Saudi Arabia’s Big Fear Over Terrorism Is That It Not Tarnish Image of Islam
Saudi Arabia, the supposed friend of America and ally of all-things-peaceful, said through its crown prince that the big worry about all the terrorism that’s being committed in Allah’s name around the world is that Islam is being tarnished.
Crown Prince Mohammed bin Salman made the outrageous statement while speaking at the inaugural meeting of the Islamic Military Counter Terrorism Coalition (IMCTC) Minsters of Defense Council in Rihadh on Sunday.
Prince Mohammed bin Salman has vowed that extremists will no longer “tarnish our beautiful religion.”
How about the killing — how about the victims? The death, destruction and mayhem?
Well, first and foremost to Saudi, it’s the image of the religion.

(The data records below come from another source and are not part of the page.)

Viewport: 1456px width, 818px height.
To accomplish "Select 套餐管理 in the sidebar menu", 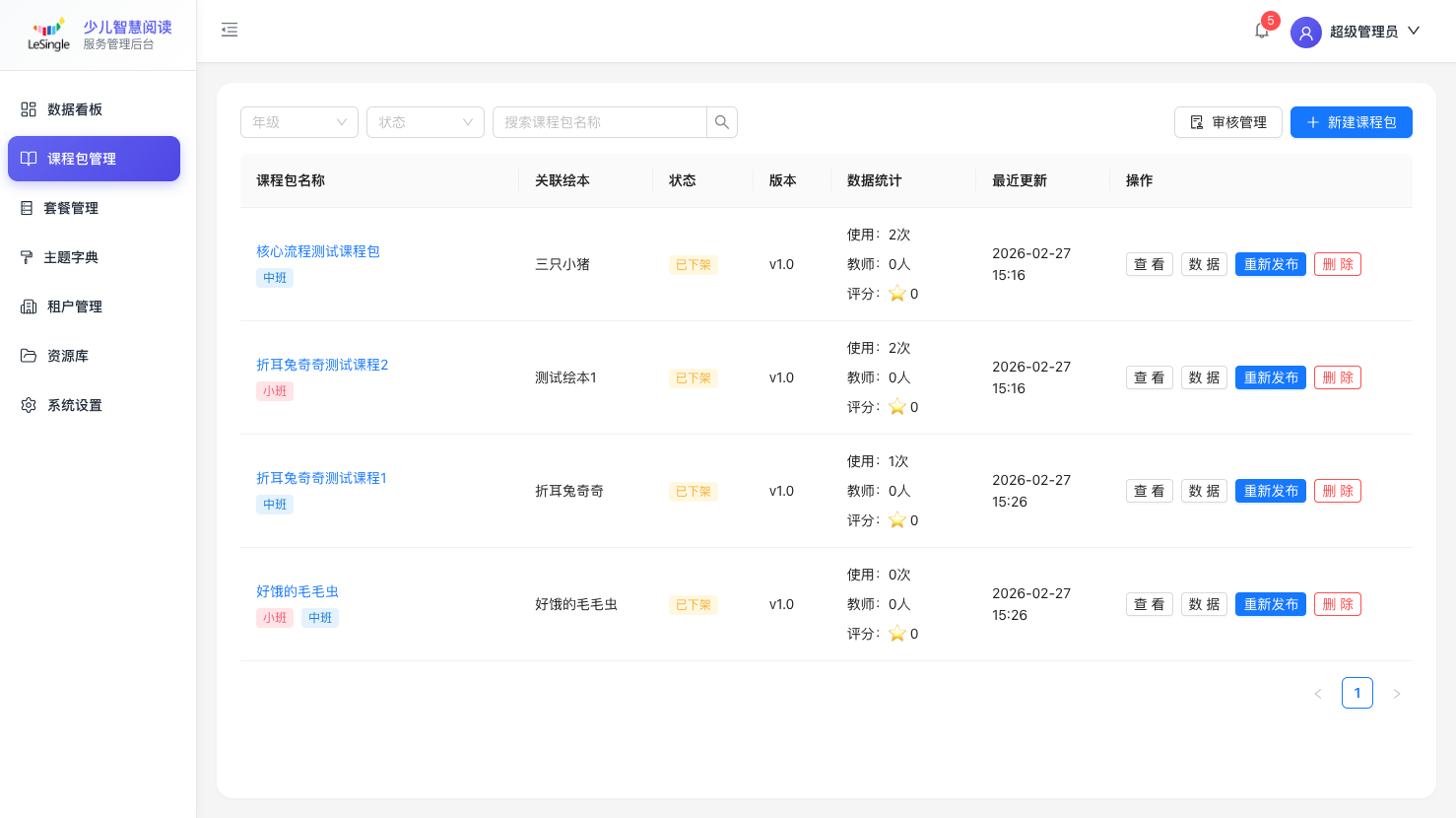I will (x=71, y=208).
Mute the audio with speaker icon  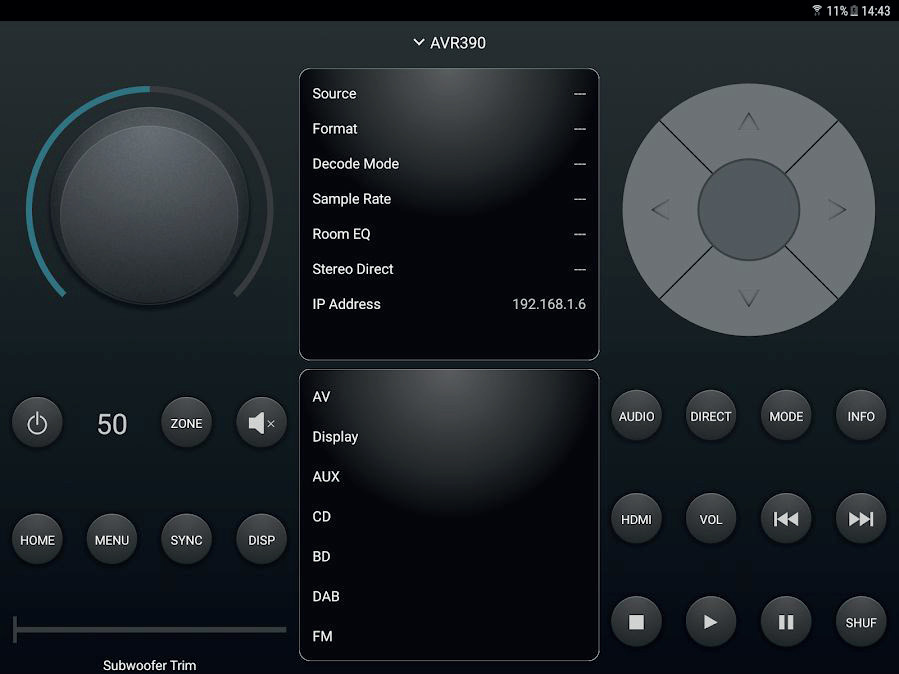261,423
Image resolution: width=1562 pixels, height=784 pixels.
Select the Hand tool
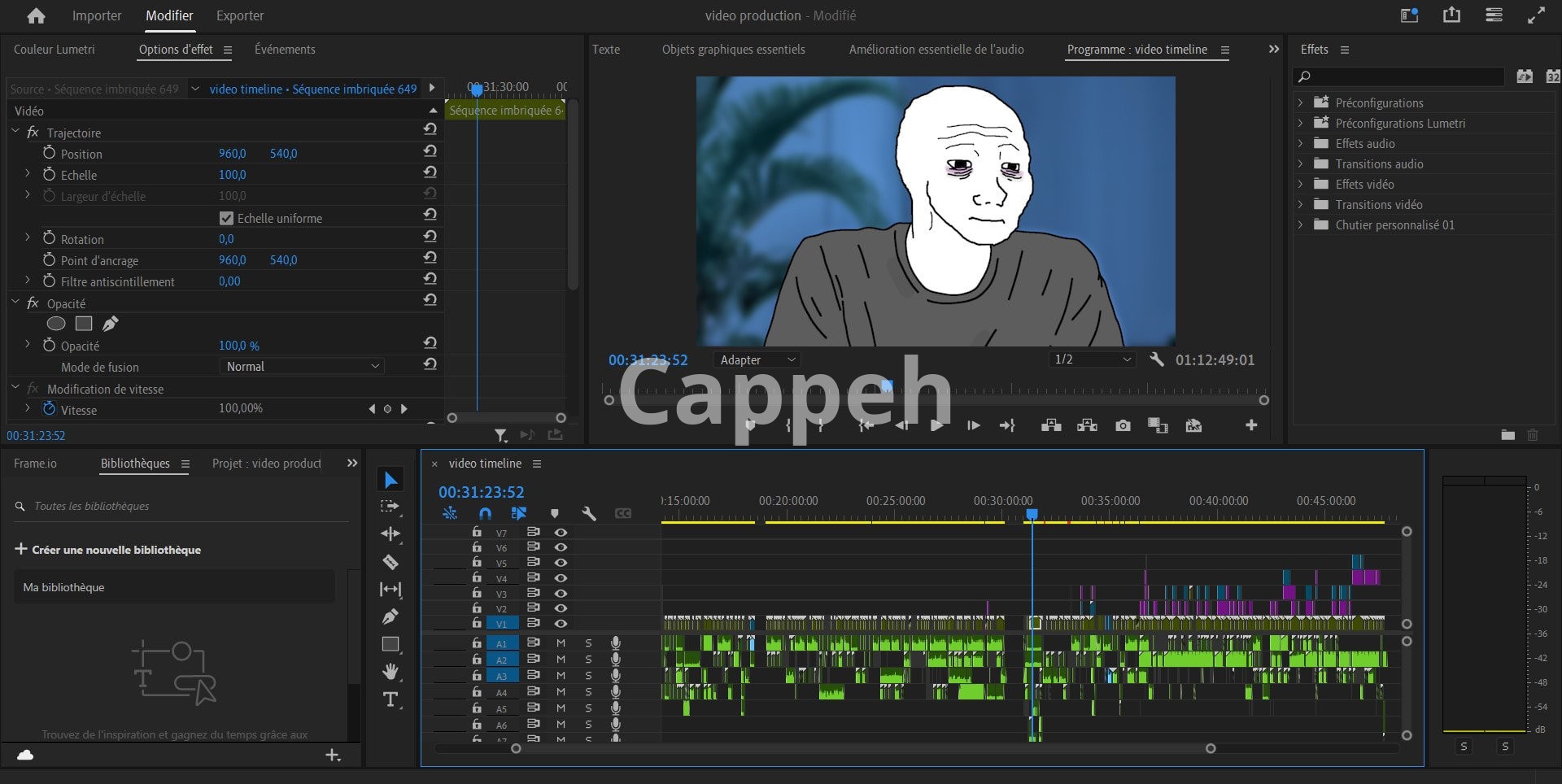tap(390, 672)
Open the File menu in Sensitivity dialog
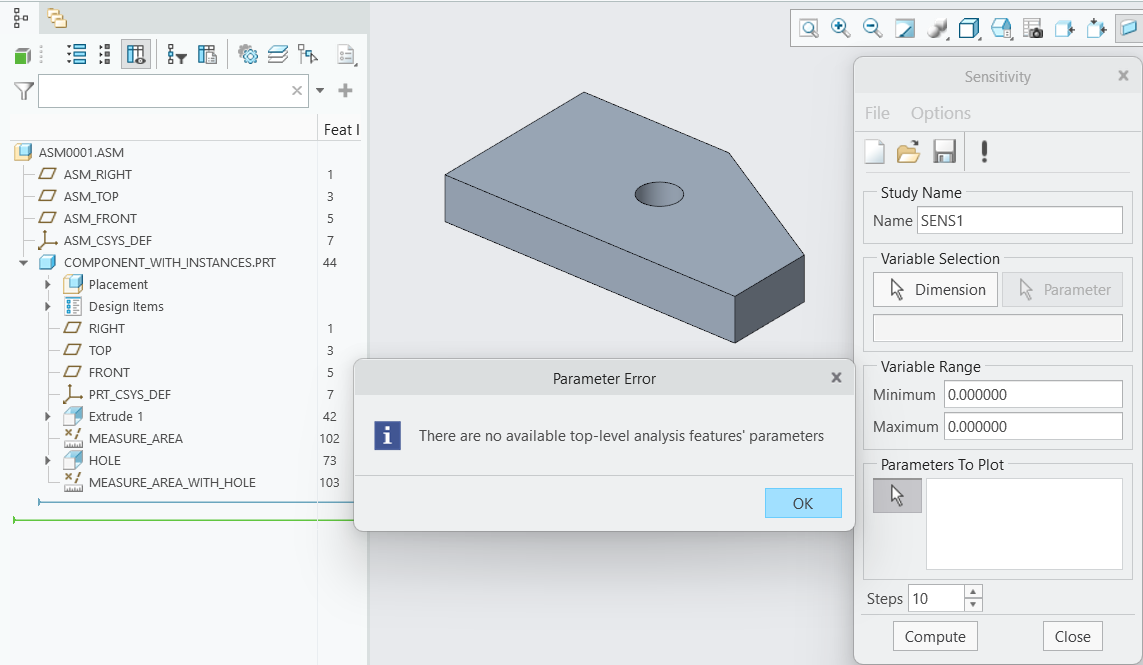1143x665 pixels. (877, 113)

The crown prince said Sunday’s meeting sends “a strong signal that we are going to work together and coordinate together to support each other.”
“The biggest danger of this terrorism and extremism is the tarnishing of the reputation of our beloved religion… We will not allow this to happen,” he said. “Today, we start the pursuit of terrorism and we see its defeat in many facets around the world especially in Muslim countries… We will continue to fight it until we see its defeat.”
The crown prince also offered his condolences to Egypt, which suffered an attack on Friday by militants on a mosque in northern Sinai that killed 305 people.
“This is indeed a painful event and it is a recurrent and strong reminder of the dangers of this terrorism,” he said.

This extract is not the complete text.